U.S. Sen. Bill Nelson has asked the U.S. Treasury to provide assurances to private market lenders that any loans they make in Florida would be repaid at fair market interest in the event of a catastrophe.
Nelson, however, said obtaining such assurance might not be easy given the recession, according to The Associated Press.
Meanwhile, Nelson is also pushing his legislation that would provide federal aid to cover property losses in the event of major catastrophe in Florida.
Nelson’s bill would allow the federal government to step in with loans to the state’s Catastrophe (CAT) Fund, which has a hurricane catastrophe obligation of $28 billion, but the capacity to pay only $10 billion in claims.
The Atlantic hurricane season begins June 1.
State officials have been searching for solutions to the problem.
The federal legislation, sponsored in the House by U.S. Rep. Ron Klein, of Boca Raton, passed that chamber in late 2007, but was blocked in 2008 in the U.S. Senate by Republican lawmakers and President Bush threatening a veto.
Nelson said he thinks the legislation will enjoy support from the Obama Administration. Last year, then-Sen. Barack Obama was a chief cosponsor, along with then-Sen. Hillary Clinton, who is now Secretary of State.
Critics have claimed it would be a taxpayer bailout of Floridians who build houses where hurricanes can destroy their property or of Californians whose houses have been burned to cinders.
But Nelson said taxpayers nationwide are already paying the costs of recovery and rebuilding after natural disasters. For Hurricanes Katrina, Rita and Wilma taxpayers have put up some $94.8 billion.

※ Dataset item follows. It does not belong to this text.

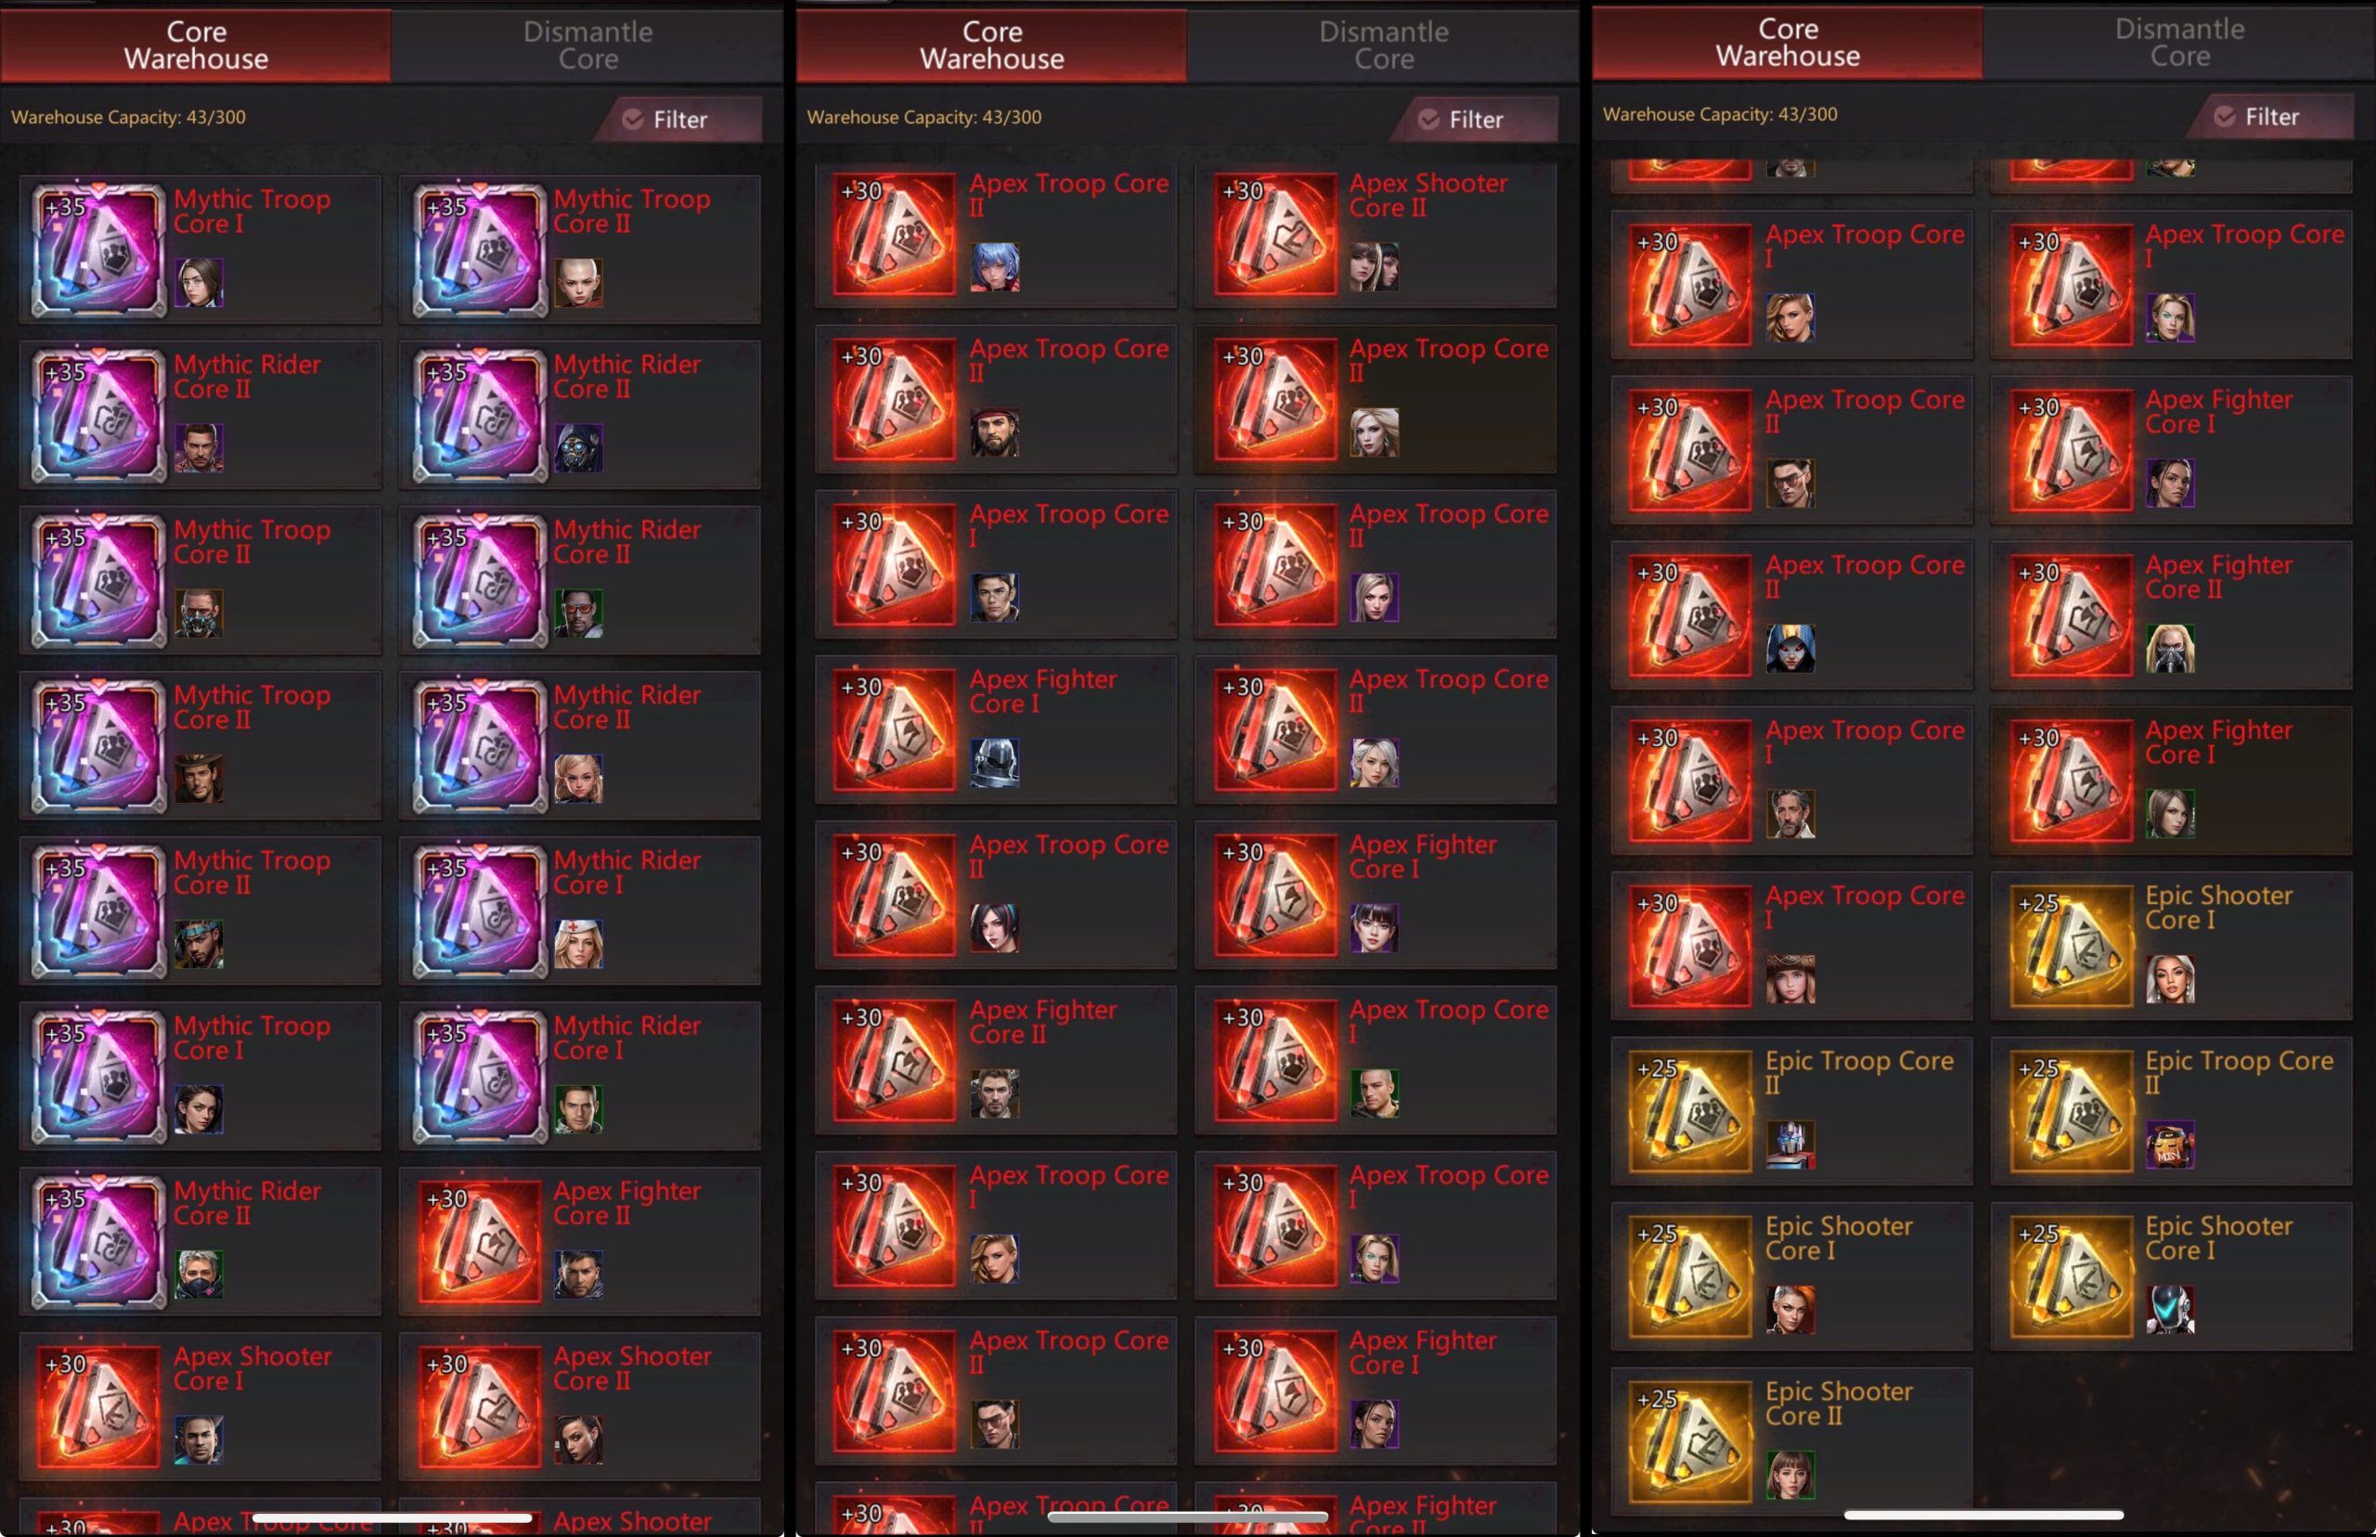
Task: Tap Epic Troop Core II with yellow robot avatar
Action: click(2170, 1111)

“We need a more disciplined, structured plan for providing federal assistance following any major natural disaster,” said Nelson.
Nelson’s legislation would also allow multiple states to join together to help pay for each others’ disaster costs. That’s in addition to a provision that would provide them with low-interest federal loans when damages exceed the resources of a state-run catastrophe fund.
Besides the bill to establish a national backstop for state natural catastrophe insurance programs, Nelson said other legislation will be offered this spring, including bills to allow insurance companies (other than life insurance companies) to make tax deductible contributions to a tax-exempt policyholder disaster protection fund for the payment of policyholders’ claims arising from certain catastrophic events, such as windstorms, earthquakes, fires, or floods and allow individual and business taxpayers a tax credit for 25 percent for hurricane and tornado mitigation property expenditures, up to $5,000 for any taxable year.